1996年、ヒトゲノム解読プロジェクトが進んでいる中で、スコットランドにある研究所において、クローン羊のドリー(メス)が誕生した。

ドリーは6才まで生きて、2003年の2月14日に亡くなった。

2003年といえば、昨日の記事で紹介したとおり、研究者の間でヒトゲノム解読が完了したと宣言された年であるが、もっと衝撃的な発表が1月にあった。

それは、イタリアの医師が「クローン人間が誕生する」と発言したことである。

実際のところは、本当に誕生したのかどうかは分からないが、2年前(2022年)の9月には、中国が「ホッキョクオオカミをクローン技術で誕生させた」とする映像を公表した。

日本では、クローン人間の産生は、当然のことながら法律で禁止されている。

20世紀末の2000年に、「ヒトに関するクローン技術等の規制に関する法律」が成立し、2001年6月に施行された。

この法律の第3条及び第4条では、次のように定められている。

(禁止行為) 
【第三条】
何人も、人クローン胚、ヒト動物交雑胚、ヒト性融合胚又はヒト性集合胚を人又は動物の胎内に移植してはならない。 

(指針) 
【第四条】
文部科学大臣は、ヒト胚分割胚、ヒト胚核移植胚、人クローン胚、ヒト集合胚、ヒト動物交雑胚、ヒト性融合胚、ヒト性集合胚、動物性融合胚又は動物性集合胚(以下「特定胚」という。)が、人又は動物の胎内に移植された場合に人クローン個体若しくは交雑個体又は人の尊厳の保持等に与える影響がこれらに準ずる個体となるおそれがあることにかんがみ、特定胚の作成、譲受又は輸入及びこれらの行為後の取扱い(以下「特定胚の取扱い」という。
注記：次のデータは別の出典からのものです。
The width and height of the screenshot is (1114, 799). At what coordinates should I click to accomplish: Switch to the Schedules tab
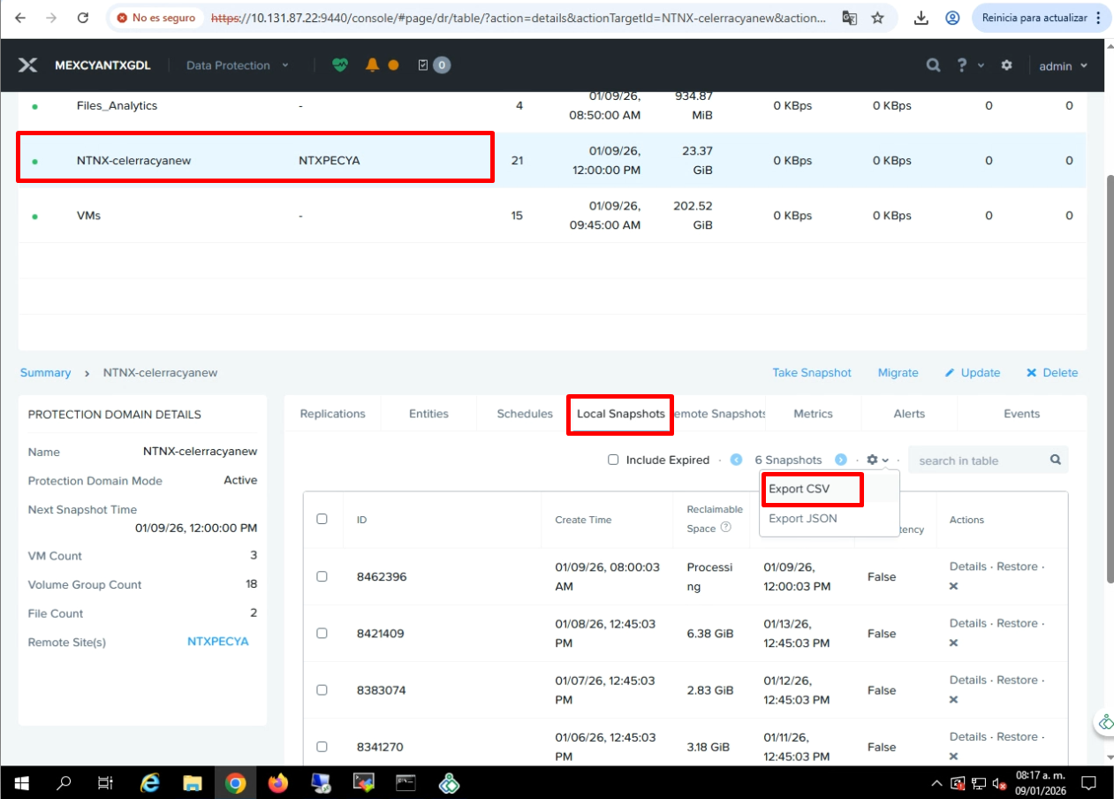coord(525,414)
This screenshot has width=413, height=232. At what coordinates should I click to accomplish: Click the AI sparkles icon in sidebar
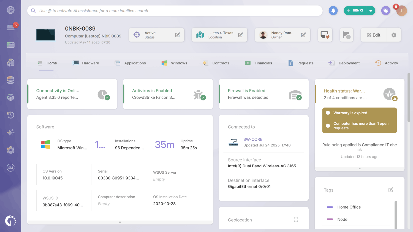pyautogui.click(x=10, y=132)
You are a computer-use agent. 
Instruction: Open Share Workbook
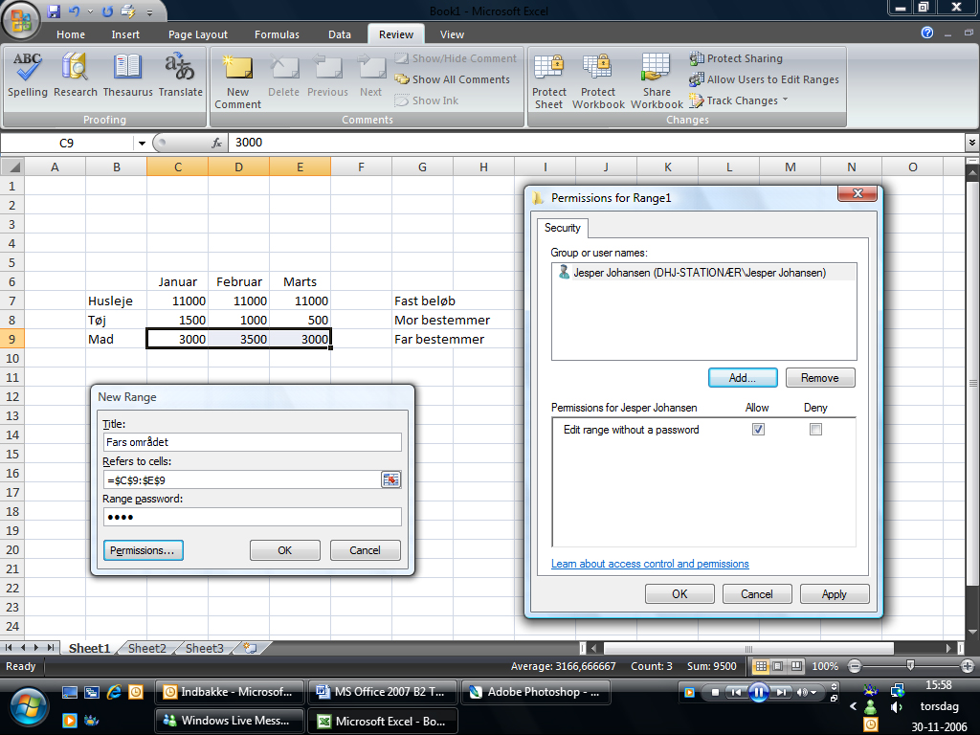point(657,80)
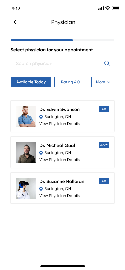The image size is (125, 270).
Task: Tap the back arrow icon
Action: click(15, 22)
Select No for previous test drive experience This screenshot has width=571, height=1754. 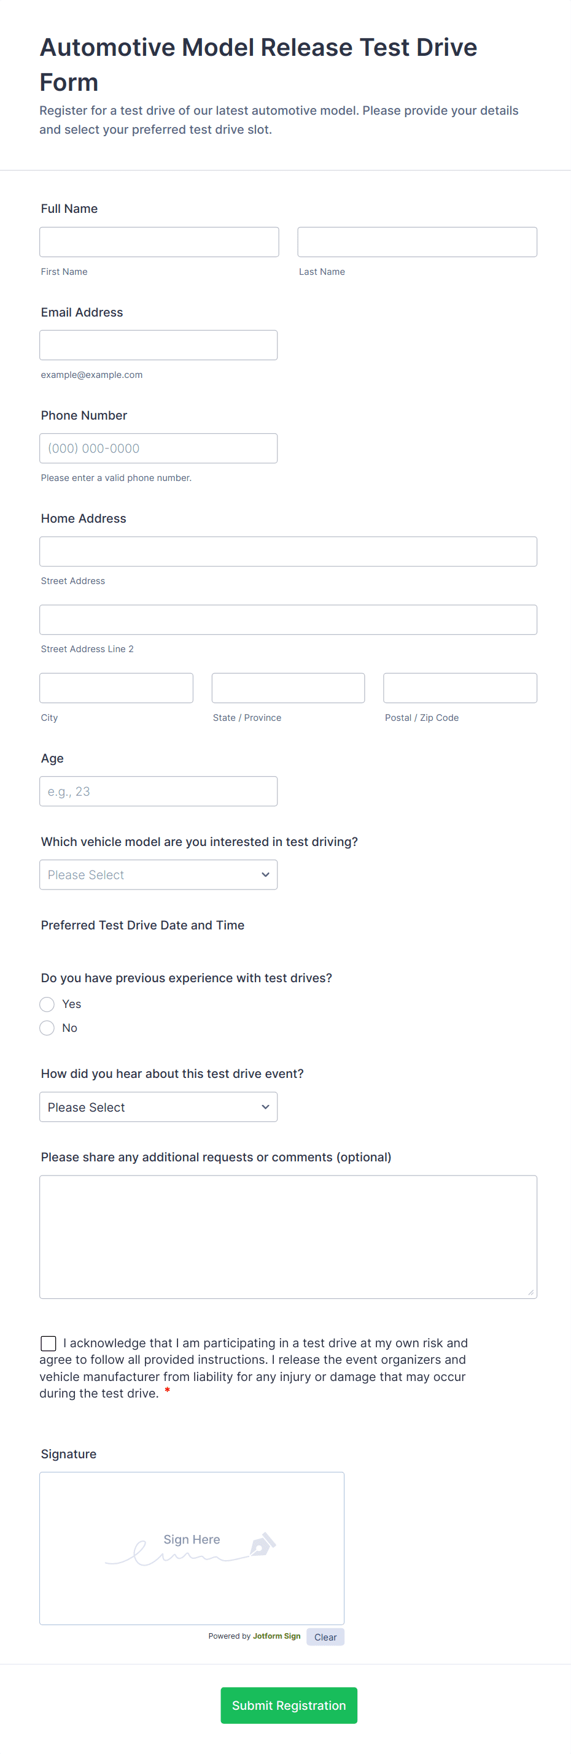tap(47, 1028)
)の適正を確保するため、生命現象の解明に関する科学的知見を勘案し、特定胚の取扱いに関する指針を定めなければならない。

以上である。

クローン胚を移植することで、クローン人間の産生につながることから、倫理上の観点からもこの移植行為は禁止されている。

また、意外に思った人も多いだろうが、この法律の所管は文部科学省なのである。

クローン人間の話題は、2006年に日本語版が刊行されたカズオ・イシグロの『わたしを離さないで』という小説で、さらに大きな広がりを見せた。

TBSの連続ドラマにもなったが、綾瀬はるかと水川あさみ、今は亡き三浦春馬が演じていたのは、クローン人間とその介護者の役である。

臓器提供を必要とする人のために、クローン人間が作られているという小説の中の世界は、果たして現実になるのだろうか。

そうなったときは、クローン人間が戦争などで悪用されるような恐ろしい時代になっているかもしれない。

ゲノム医療法とクローン人間は、諸刃の剣である。